Case Presentation: A 43-year-old woman presented to the emergency department (ED) with lightheadedness. Medical history was significant for triple-negative breast cancer treated with carboplatin, paclitaxel, and pembrolizumab eight months prior to admission. She underwent two cycles of chemotherapy before treatment was paused due to nausea, vomiting, and weight loss. She continued to have very poor appetite and had lost approximately 30 kg, prompting admissions at other hospitals for hypoglycemia and hypotension. In the ED, vitals were notable for temperature 36.7 ° C, heart rate 99 beats per minute, and blood pressure 89/60 mmHg. Laboratory data was notable for blood glucose 92 mg/dL, normal white blood cell count, normal complete metabolic panel, and lactic acid 1.4 mmol/L. Due to concern for sepsis, computed tomography of the chest, abdomen, and pelvis with IV contrast was obtained and showed no abnormalities. She received IV fluids with improvement in blood pressure and was admitted. While admitted, she had several episodes of nocturnal hypoglycemia which required administration of IV dextrose.Due to concern for adrenal insufficiency, serum cortisol was obtained at 08:00 AM and was undetectably low. Endocrinology was consulted and recommended starting IV hydrocortisone. The patient improved rapidly on IV hydrocortisone and was transitioned to oral hydrocortisone. Adrenocorticotropic hormone was undetectable. At a post-hospital visit with Endocrinology, hypoglycemia, hypotension, and fatigue had resolved. She had regained 20 kg of weight. Thyroid-stimulating hormone (TSH), follicle-stimulating hormone (FSH), and luteinizing hormone (LH) levels were normal.

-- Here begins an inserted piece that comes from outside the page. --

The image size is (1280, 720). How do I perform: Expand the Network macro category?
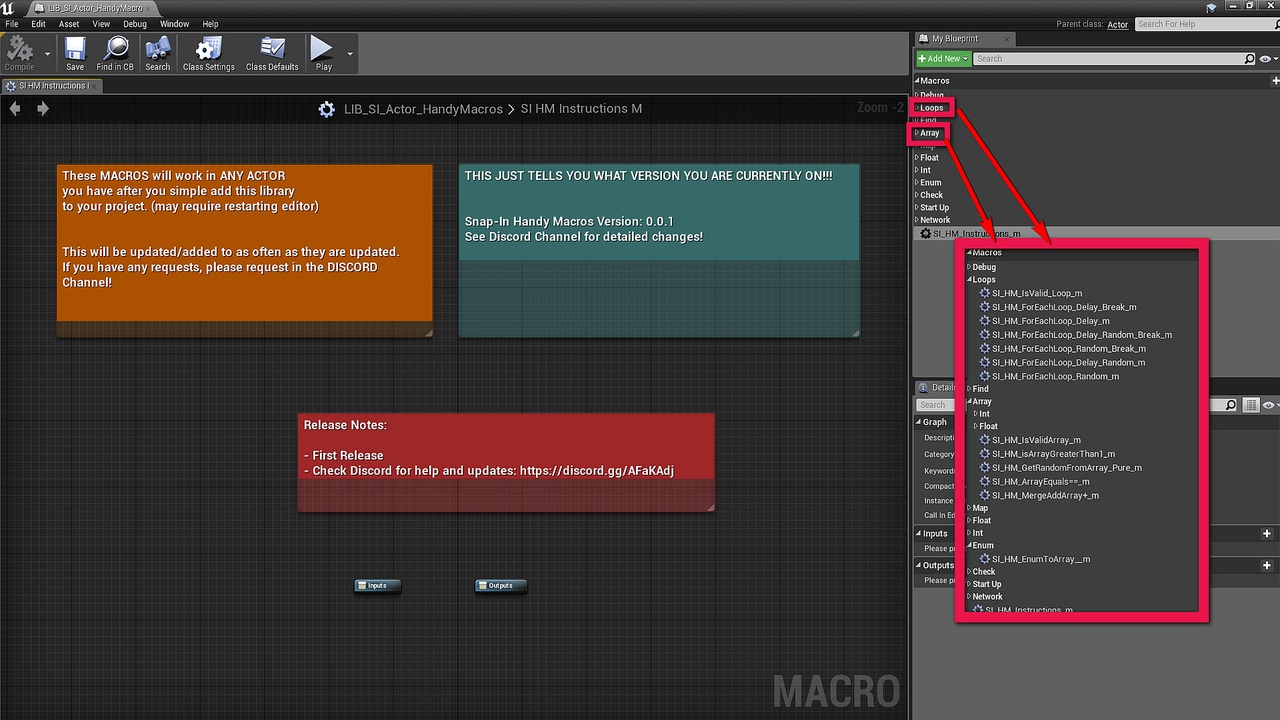click(x=934, y=220)
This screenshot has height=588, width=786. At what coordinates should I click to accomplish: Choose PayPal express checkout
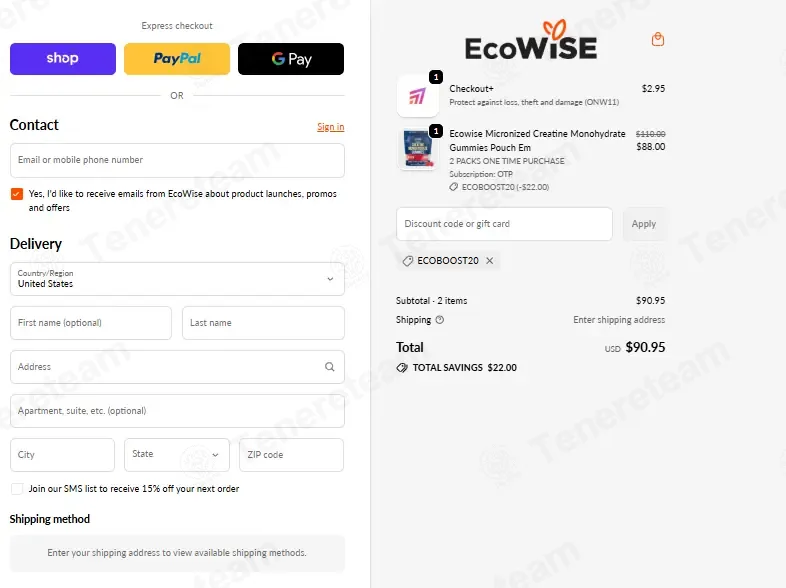point(177,59)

She was diagnosed with autoimmune hypophysitis due to immune checkpoint inhibitor (ICI) therapy with pembrolizumab.

Discussion: An increasing number of patients are being treated with ICIs, antineoplastic agents that increase antitumor immunity by blocking intrinsic down-regulators of immunity. ICIs cause immune-related adverse events (irAEs) in up to 30-50% of patients (1). Although any organ system can be affected, irAEs commonly involve the gastrointestinal tract, endocrine glands, skin, and liver. Hypophysitis (inflammation of the pituitary gland) is characterized by symptoms of fatigue and headache. Diagnosis is established by low levels of hormones produced by the pituitary gland: ACTH, TSH, FSH, LH, growth hormone (GH), and prolactin. Long-term supplementation of affected hormones is necessary.

Conclusions: For patients with cancer who are admitted to the hospital, prompt review of cancer therapies may mitigate morbidity and mortality due to early diagnosis of irAEs for patients treated with ICIs.